Washington is planning to increase the export of natural gas to Europe, which is expected to diminish Russia’s role as a major natural gas exporter to the European region. Experts say, that the policy aimed at expansion is now aimed at retaining the existing position in the European energy market.
For those of you who don’t know, Donald Trump signed a decree aimed at making America an energy superpower. As a part of this announcement, it was decided to expand the export of natural gas to Europe, which is also expected to reduce Europe’s dependency on Russian natural gas. At the same time, the U.S. government may cause extra troubles to Gazprom by means of sanctions.
At this point, there are several threats to the Russian influence over the global energy market. Experts say that Trump’s decision to increase the shipment of liquefied natural gas to Europe is designed exert extra pressure on Russia. So, this decision seems to correspond to Trump’s pre-election rhetoric, experts say. However, this rhetoric has little in common with commerce. It seems that Trump’s administration doesn’t have real control over the infrastructure deliver the promised LNG to Europe.
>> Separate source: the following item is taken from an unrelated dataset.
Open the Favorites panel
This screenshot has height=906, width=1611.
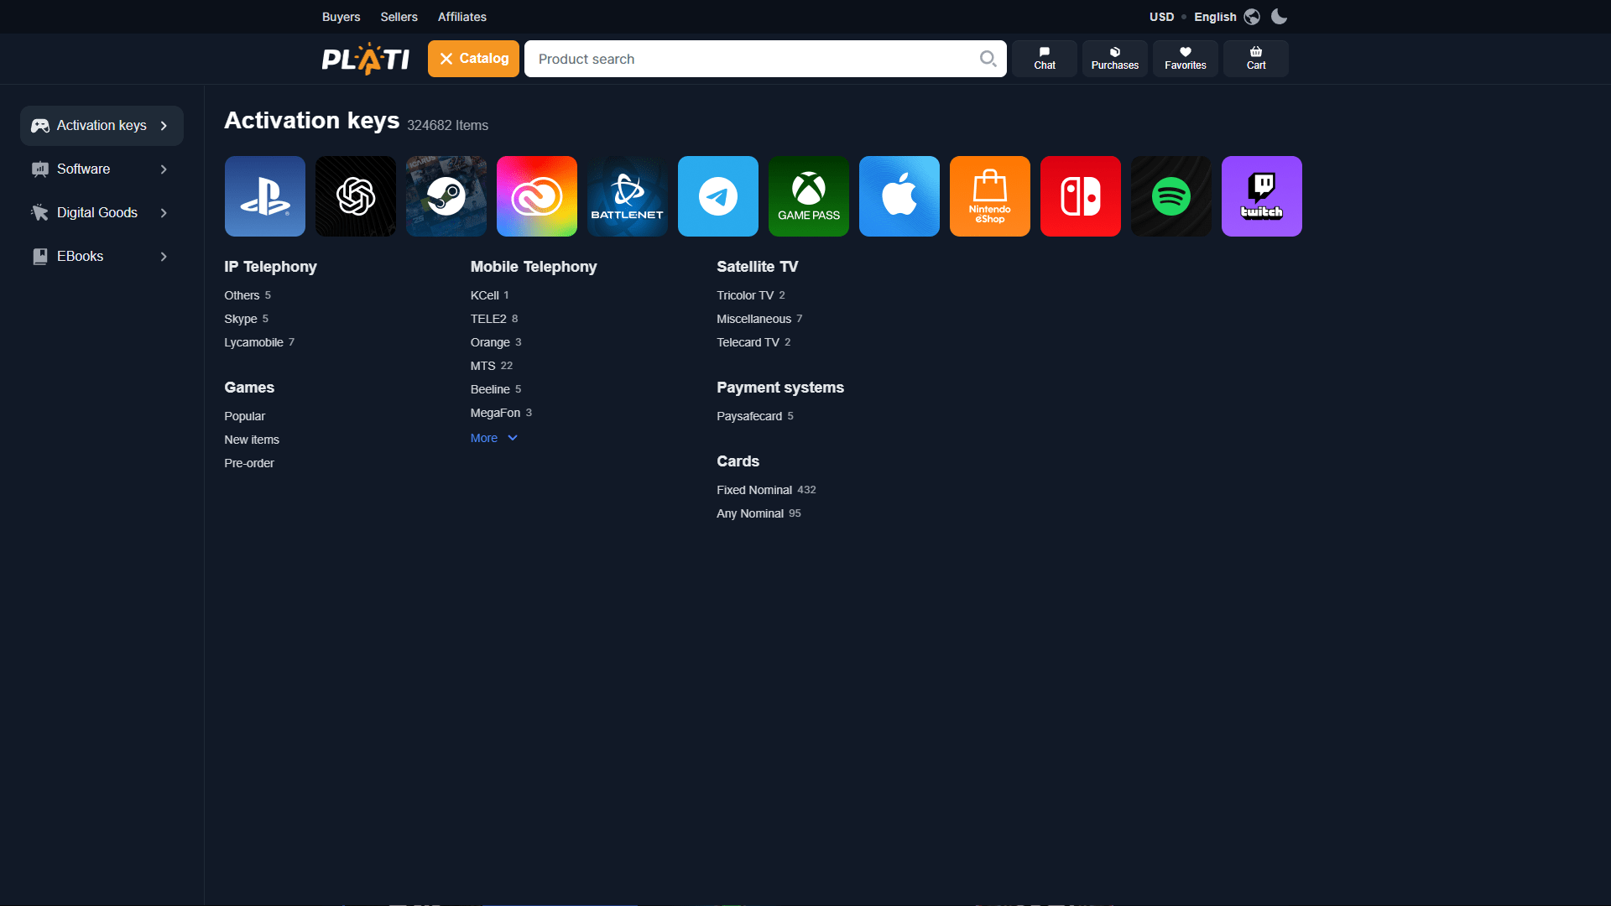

In reality. Most capacities are already in use, and neither President Trump, nor the U.S. Congress can do anything about it directly. The only thing that can actually make such big-scale aggregators as Shell deliver American LNG to Europe is higher NG prices, which is something Europe is not interested in for obvious reasons.
On the other hand, American sanctions can really undermine Gazprom’s position in the global market. The new sanctions against Russia recently approved by the U.S. Congress put any NG pipeline in jeopardy. The companies participating in the construction of Russian pipelines may be heavily fined. If to take into account the true scale of energy projects, delivering services and equipment to the amount of just 5 million dollars a year is literally nothing, which is why those limitations jeopardize any potential supplier participating in North Stream or Turkish Stream. That said the external conditions in the global energy market for Russia have become unfavorable.
The Ukrainian crisis started in 2014 and the Western sanctions against Russia clearly haven’t helped Russian sellers of energy carriers. Still, many European companies keep on working with Gazprom. However, the social opinion is clearly against cooperating with Russia. European governments have been trying to reduce their dependency on Russian energy carriers, which only makes green energy more popular.